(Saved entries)

────────

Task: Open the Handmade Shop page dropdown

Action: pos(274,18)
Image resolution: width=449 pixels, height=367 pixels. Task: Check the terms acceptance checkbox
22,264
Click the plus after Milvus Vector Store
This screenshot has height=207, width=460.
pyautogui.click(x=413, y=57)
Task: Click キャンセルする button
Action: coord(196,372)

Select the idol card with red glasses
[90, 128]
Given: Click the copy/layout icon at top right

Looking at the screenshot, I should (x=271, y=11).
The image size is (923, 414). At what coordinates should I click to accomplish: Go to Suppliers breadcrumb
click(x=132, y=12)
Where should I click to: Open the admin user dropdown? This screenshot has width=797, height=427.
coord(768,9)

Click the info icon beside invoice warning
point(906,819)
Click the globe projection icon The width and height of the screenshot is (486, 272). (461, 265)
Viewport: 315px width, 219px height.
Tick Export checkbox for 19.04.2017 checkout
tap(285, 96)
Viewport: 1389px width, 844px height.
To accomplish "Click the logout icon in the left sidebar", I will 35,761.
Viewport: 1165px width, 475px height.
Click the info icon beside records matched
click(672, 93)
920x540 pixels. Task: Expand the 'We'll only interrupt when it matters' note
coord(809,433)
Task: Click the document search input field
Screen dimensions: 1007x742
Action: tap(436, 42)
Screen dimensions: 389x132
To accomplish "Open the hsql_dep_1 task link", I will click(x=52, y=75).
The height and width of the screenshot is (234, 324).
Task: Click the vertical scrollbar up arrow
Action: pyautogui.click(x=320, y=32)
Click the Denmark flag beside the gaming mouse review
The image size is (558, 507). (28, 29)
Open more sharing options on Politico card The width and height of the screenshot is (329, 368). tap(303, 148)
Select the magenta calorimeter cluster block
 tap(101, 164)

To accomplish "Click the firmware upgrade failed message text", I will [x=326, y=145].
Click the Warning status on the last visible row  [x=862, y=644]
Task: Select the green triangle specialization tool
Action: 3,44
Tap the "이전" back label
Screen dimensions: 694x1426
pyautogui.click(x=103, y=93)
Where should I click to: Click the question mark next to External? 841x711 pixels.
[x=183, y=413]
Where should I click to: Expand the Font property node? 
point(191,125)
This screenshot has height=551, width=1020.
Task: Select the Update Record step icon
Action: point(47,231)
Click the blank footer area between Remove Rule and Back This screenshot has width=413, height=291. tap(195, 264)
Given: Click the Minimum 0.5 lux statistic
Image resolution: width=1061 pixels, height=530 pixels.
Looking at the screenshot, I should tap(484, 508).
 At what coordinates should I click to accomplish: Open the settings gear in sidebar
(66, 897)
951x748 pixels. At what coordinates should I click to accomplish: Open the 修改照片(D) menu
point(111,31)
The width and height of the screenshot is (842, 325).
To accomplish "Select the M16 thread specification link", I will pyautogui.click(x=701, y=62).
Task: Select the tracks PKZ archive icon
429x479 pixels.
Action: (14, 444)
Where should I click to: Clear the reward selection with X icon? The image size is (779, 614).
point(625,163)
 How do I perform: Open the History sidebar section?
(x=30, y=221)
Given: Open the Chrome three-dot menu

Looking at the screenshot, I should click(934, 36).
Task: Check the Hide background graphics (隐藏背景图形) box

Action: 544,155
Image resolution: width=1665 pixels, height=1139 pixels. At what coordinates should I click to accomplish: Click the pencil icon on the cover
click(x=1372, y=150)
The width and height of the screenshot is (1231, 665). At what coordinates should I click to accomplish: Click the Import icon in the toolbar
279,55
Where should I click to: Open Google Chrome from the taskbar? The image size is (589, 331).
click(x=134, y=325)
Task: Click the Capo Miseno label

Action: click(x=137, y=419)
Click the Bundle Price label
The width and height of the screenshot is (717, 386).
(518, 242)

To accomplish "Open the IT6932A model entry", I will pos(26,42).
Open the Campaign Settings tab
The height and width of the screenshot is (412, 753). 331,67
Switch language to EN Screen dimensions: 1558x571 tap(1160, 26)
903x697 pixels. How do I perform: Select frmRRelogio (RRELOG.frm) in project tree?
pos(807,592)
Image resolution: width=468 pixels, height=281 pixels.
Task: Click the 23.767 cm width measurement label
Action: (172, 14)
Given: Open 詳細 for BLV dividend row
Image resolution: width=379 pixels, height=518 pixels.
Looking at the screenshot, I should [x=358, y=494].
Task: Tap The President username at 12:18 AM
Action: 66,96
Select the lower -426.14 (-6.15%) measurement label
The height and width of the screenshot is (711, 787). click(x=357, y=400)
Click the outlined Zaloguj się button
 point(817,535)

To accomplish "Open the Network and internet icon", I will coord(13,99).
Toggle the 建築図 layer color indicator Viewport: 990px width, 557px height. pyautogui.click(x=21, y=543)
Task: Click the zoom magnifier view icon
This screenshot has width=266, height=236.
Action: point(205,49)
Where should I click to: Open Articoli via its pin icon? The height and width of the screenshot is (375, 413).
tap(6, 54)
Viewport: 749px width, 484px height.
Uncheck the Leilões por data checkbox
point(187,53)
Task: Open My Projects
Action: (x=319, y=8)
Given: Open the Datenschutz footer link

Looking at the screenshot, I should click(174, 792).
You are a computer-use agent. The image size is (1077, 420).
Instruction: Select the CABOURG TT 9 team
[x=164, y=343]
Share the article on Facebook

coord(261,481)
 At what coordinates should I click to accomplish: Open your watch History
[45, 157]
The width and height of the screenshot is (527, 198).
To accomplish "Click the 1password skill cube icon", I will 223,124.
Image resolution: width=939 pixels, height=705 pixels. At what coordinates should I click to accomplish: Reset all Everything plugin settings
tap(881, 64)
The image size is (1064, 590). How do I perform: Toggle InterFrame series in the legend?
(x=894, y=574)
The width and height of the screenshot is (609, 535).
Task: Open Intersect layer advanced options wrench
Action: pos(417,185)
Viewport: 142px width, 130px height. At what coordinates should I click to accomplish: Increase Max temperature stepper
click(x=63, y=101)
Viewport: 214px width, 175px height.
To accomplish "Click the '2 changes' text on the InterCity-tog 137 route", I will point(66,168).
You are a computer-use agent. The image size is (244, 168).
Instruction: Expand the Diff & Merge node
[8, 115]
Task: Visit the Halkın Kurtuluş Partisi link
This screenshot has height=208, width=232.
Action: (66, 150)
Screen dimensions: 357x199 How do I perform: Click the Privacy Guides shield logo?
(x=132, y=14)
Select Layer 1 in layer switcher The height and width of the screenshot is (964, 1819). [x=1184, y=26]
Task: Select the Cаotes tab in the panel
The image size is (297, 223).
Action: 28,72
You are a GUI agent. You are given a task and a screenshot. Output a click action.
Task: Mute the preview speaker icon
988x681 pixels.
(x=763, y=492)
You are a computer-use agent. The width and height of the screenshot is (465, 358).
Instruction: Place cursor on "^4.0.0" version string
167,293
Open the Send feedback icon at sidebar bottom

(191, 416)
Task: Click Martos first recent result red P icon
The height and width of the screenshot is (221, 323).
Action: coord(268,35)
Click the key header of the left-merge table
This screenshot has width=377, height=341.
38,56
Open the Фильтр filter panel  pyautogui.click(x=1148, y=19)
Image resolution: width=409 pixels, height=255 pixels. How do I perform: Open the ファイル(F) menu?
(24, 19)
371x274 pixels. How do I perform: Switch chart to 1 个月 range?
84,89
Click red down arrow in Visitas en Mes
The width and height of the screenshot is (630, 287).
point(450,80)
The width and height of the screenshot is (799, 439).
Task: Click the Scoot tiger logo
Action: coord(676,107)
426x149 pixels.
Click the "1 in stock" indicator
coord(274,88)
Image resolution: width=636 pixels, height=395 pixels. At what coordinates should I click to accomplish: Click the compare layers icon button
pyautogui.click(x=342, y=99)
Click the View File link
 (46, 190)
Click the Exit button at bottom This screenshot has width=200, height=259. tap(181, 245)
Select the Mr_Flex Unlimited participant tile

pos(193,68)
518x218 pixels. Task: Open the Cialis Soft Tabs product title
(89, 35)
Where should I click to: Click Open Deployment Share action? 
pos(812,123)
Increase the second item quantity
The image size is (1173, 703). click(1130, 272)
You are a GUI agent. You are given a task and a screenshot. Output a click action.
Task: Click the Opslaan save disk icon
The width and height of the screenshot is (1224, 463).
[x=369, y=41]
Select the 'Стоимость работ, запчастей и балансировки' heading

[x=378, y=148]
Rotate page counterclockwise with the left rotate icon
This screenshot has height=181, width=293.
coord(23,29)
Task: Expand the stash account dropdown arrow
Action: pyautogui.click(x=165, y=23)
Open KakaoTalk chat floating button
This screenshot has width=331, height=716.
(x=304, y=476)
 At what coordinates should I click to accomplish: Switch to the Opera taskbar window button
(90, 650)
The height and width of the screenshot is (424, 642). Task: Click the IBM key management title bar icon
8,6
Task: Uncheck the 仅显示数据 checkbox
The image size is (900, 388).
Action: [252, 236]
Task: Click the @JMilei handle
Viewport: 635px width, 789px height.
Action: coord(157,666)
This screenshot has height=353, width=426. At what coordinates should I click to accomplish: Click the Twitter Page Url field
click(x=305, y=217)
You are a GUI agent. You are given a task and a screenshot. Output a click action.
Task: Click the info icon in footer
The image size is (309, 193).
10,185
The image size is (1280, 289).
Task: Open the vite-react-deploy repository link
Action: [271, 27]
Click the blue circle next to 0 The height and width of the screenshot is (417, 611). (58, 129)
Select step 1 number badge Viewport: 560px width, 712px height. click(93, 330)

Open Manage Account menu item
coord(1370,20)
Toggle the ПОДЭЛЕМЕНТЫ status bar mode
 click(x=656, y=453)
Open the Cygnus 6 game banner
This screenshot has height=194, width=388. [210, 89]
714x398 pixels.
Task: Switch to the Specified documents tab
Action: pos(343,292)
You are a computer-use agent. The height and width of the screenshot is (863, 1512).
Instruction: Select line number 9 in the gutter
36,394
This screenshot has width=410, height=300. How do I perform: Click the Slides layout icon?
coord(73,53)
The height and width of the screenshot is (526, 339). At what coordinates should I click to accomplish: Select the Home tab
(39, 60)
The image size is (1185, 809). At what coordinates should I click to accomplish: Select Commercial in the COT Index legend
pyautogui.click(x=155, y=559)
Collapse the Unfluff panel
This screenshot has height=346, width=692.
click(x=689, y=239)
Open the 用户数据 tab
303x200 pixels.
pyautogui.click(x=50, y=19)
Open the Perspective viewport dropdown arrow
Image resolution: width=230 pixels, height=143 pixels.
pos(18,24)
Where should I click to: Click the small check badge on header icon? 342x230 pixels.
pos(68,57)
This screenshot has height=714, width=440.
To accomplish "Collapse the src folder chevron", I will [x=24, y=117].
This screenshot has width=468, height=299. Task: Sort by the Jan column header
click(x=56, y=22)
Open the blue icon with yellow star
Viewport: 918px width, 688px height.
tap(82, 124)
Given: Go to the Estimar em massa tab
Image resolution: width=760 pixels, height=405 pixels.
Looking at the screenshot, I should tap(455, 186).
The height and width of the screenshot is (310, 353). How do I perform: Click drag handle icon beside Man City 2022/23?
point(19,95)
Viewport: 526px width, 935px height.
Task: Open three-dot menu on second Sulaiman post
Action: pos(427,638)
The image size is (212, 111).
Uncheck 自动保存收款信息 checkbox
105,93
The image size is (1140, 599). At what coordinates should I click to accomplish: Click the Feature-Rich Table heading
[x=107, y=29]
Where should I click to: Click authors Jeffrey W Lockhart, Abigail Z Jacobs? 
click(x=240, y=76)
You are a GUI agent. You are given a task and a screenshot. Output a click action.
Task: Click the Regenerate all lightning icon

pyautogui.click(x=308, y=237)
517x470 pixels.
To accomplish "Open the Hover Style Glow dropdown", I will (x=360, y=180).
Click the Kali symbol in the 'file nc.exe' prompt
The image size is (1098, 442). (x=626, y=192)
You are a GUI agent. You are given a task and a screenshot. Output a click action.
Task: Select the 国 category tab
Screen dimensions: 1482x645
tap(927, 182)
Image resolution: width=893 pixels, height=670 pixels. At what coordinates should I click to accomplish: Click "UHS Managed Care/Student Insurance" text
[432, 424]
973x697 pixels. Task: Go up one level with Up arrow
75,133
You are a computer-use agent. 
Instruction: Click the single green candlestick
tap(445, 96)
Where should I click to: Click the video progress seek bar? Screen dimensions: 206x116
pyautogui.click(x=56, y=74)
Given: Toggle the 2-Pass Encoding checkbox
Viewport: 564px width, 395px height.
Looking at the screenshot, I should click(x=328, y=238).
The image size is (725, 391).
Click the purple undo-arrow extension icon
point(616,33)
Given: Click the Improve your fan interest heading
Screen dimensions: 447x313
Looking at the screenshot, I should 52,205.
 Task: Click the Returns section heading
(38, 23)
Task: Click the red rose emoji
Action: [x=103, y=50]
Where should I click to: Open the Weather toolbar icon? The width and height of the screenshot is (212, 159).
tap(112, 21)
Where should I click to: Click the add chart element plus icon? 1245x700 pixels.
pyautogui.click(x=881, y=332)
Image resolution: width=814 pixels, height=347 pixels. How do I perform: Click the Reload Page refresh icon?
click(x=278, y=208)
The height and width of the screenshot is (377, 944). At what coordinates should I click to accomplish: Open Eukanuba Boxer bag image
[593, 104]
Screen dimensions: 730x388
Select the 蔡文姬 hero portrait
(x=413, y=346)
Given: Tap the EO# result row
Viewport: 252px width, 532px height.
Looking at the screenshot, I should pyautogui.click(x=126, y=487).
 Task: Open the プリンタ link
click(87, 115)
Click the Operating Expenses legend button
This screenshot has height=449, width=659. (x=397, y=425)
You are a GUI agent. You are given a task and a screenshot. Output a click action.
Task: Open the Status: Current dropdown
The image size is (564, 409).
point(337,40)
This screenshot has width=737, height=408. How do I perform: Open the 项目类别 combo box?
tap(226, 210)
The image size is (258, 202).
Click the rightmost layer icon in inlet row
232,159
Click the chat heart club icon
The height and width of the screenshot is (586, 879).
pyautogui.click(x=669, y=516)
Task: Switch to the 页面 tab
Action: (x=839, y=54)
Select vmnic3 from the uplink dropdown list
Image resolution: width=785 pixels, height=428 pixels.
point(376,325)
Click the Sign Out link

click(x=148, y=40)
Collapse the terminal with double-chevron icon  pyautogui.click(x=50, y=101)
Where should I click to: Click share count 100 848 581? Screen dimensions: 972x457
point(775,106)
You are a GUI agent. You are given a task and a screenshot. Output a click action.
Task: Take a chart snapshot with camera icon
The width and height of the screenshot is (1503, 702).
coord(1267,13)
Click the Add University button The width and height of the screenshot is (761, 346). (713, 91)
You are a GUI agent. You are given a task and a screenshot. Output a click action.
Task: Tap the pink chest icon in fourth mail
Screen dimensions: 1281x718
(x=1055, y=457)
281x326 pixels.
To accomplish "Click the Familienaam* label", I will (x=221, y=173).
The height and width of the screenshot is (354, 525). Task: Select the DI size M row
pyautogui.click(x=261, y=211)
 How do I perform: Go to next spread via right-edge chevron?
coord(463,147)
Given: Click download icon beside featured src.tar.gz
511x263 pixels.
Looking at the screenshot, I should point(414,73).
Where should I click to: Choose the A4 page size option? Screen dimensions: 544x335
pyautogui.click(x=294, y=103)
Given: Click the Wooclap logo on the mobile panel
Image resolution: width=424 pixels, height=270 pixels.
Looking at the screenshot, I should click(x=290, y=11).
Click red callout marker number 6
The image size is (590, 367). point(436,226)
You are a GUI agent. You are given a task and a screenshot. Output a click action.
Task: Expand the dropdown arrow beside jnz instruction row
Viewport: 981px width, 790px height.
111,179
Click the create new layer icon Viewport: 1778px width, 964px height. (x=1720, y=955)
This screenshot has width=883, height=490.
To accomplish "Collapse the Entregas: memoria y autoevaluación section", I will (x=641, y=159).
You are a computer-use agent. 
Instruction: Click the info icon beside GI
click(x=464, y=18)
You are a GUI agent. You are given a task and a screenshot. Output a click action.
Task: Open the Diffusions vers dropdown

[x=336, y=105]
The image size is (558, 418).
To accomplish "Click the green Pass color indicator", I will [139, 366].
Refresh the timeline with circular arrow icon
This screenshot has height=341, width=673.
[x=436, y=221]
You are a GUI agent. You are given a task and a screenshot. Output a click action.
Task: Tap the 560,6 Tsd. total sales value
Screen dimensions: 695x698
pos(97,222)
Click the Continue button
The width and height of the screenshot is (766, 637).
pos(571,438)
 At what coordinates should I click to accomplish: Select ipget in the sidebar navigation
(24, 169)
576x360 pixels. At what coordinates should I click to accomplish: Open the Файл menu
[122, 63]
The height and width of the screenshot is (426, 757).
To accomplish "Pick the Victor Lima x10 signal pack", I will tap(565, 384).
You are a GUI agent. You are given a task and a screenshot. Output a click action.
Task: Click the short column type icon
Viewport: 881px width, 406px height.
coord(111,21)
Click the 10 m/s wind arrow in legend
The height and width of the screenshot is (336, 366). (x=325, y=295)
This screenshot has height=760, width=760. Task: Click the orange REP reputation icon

────────

Copy, without any change, the run of lines from the one with "Task: Click the short column type icon" through the end of the entries above.

Task: Click the short column type icon
Viewport: 881px width, 406px height.
coord(111,21)
Click the 10 m/s wind arrow in legend
The height and width of the screenshot is (336, 366). (x=325, y=295)
This screenshot has height=760, width=760. Task: Click the orange REP reputation icon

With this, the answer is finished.